*** Begin section ***

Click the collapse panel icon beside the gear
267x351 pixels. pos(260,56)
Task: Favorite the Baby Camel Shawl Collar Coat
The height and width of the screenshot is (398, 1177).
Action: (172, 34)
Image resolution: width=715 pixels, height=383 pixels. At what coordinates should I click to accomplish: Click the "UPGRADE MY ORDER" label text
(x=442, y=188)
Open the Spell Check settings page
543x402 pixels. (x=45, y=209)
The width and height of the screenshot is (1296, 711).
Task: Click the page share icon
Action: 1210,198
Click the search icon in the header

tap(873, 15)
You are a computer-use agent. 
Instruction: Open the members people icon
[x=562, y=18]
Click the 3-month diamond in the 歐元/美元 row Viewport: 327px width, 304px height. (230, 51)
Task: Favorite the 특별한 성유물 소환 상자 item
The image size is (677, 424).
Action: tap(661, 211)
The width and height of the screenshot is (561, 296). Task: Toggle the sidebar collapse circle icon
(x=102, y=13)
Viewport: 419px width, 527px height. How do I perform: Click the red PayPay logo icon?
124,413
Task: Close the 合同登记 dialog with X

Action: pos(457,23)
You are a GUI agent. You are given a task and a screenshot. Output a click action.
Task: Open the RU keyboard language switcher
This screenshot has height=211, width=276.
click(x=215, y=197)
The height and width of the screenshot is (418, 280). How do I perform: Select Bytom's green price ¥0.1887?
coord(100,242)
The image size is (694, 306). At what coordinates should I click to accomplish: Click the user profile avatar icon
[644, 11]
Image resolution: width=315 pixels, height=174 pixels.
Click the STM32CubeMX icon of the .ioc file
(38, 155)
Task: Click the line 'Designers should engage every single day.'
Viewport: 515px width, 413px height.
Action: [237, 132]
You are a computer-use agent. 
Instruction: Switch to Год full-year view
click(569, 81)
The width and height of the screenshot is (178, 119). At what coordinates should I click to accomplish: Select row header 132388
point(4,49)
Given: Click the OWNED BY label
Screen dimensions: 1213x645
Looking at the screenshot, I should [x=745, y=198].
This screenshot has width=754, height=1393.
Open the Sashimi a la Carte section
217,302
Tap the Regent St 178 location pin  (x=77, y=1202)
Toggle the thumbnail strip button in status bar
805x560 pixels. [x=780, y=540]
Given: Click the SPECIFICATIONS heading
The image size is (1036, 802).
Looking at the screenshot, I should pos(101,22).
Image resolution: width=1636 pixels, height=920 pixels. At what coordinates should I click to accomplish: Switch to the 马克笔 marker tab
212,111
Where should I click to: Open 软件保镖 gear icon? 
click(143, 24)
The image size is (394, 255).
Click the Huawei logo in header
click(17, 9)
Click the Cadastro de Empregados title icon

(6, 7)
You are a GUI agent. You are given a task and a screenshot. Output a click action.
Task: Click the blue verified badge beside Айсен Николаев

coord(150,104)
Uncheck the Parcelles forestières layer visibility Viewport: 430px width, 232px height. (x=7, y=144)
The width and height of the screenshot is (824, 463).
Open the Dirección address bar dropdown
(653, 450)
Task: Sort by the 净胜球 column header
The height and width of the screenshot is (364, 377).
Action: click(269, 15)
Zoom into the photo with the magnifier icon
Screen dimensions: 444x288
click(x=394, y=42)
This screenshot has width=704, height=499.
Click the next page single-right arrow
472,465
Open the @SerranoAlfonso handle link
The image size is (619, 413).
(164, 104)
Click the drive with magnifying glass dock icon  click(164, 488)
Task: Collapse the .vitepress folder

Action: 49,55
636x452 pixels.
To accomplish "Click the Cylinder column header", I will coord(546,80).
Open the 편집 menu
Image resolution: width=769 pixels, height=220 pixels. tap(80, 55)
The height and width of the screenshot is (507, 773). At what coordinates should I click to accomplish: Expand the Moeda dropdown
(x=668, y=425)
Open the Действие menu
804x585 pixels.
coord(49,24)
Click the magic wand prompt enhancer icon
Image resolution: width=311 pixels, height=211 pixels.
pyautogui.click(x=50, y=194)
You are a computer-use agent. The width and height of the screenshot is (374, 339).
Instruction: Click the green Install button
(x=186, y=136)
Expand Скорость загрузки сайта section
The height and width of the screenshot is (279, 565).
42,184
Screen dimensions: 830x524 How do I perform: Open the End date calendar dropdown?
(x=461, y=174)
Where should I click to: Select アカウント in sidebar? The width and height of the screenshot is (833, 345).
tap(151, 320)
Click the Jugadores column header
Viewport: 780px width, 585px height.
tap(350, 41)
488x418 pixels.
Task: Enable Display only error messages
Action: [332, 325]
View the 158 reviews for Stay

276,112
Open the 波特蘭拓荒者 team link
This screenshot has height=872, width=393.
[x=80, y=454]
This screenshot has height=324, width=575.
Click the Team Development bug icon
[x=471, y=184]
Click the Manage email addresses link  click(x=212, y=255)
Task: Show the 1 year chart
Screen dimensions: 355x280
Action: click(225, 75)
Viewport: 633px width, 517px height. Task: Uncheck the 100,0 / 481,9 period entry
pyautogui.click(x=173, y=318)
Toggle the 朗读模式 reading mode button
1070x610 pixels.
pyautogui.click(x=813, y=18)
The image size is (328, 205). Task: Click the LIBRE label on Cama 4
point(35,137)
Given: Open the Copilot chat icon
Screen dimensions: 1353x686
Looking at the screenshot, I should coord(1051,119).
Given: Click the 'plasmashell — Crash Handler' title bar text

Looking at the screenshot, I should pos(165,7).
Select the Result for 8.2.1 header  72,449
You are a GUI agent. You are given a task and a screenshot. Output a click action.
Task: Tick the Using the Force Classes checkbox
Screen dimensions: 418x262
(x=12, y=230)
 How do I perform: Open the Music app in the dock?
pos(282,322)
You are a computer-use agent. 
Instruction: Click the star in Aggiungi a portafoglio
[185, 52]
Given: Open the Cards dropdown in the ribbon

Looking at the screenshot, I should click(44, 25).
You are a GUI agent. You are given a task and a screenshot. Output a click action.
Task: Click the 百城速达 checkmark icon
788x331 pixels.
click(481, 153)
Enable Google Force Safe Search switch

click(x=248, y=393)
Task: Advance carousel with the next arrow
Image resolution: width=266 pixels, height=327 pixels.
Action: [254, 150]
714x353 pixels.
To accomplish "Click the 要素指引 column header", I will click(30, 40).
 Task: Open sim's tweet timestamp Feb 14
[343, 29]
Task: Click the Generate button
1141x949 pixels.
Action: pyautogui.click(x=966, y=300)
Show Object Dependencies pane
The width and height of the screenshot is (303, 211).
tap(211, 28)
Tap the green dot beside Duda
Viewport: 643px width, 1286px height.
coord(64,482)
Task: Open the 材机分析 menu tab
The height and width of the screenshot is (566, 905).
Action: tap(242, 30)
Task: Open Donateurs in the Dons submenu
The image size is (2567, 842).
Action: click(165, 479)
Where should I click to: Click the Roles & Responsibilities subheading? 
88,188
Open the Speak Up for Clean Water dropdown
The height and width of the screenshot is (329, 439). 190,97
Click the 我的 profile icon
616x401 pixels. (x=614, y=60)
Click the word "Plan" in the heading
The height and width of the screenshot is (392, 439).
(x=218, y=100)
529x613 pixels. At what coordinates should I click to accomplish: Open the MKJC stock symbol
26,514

*** End section ***

YOUR OBJECTIVE: Find the line with "Toggle the thumbnail" in the entries above. Retype it and each line after it, exactly, through the line with "This screenshot has width=704, height=499.", and stop there.

EXERCISE OUTPUT:
Toggle the thumbnail strip button in status bar
805x560 pixels. [x=780, y=540]
Given: Click the SPECIFICATIONS heading
The image size is (1036, 802).
Looking at the screenshot, I should pos(101,22).
Image resolution: width=1636 pixels, height=920 pixels. At what coordinates should I click to accomplish: Switch to the 马克笔 marker tab
212,111
Where should I click to: Open 软件保镖 gear icon? 
click(143, 24)
The image size is (394, 255).
Click the Huawei logo in header
click(17, 9)
Click the Cadastro de Empregados title icon

(6, 7)
You are a GUI agent. You are given a task and a screenshot. Output a click action.
Task: Click the blue verified badge beside Айсен Николаев

coord(150,104)
Uncheck the Parcelles forestières layer visibility Viewport: 430px width, 232px height. (x=7, y=144)
The width and height of the screenshot is (824, 463).
Open the Dirección address bar dropdown
(653, 450)
Task: Sort by the 净胜球 column header
The height and width of the screenshot is (364, 377).
Action: click(269, 15)
Zoom into the photo with the magnifier icon
Screen dimensions: 444x288
click(x=394, y=42)
This screenshot has width=704, height=499.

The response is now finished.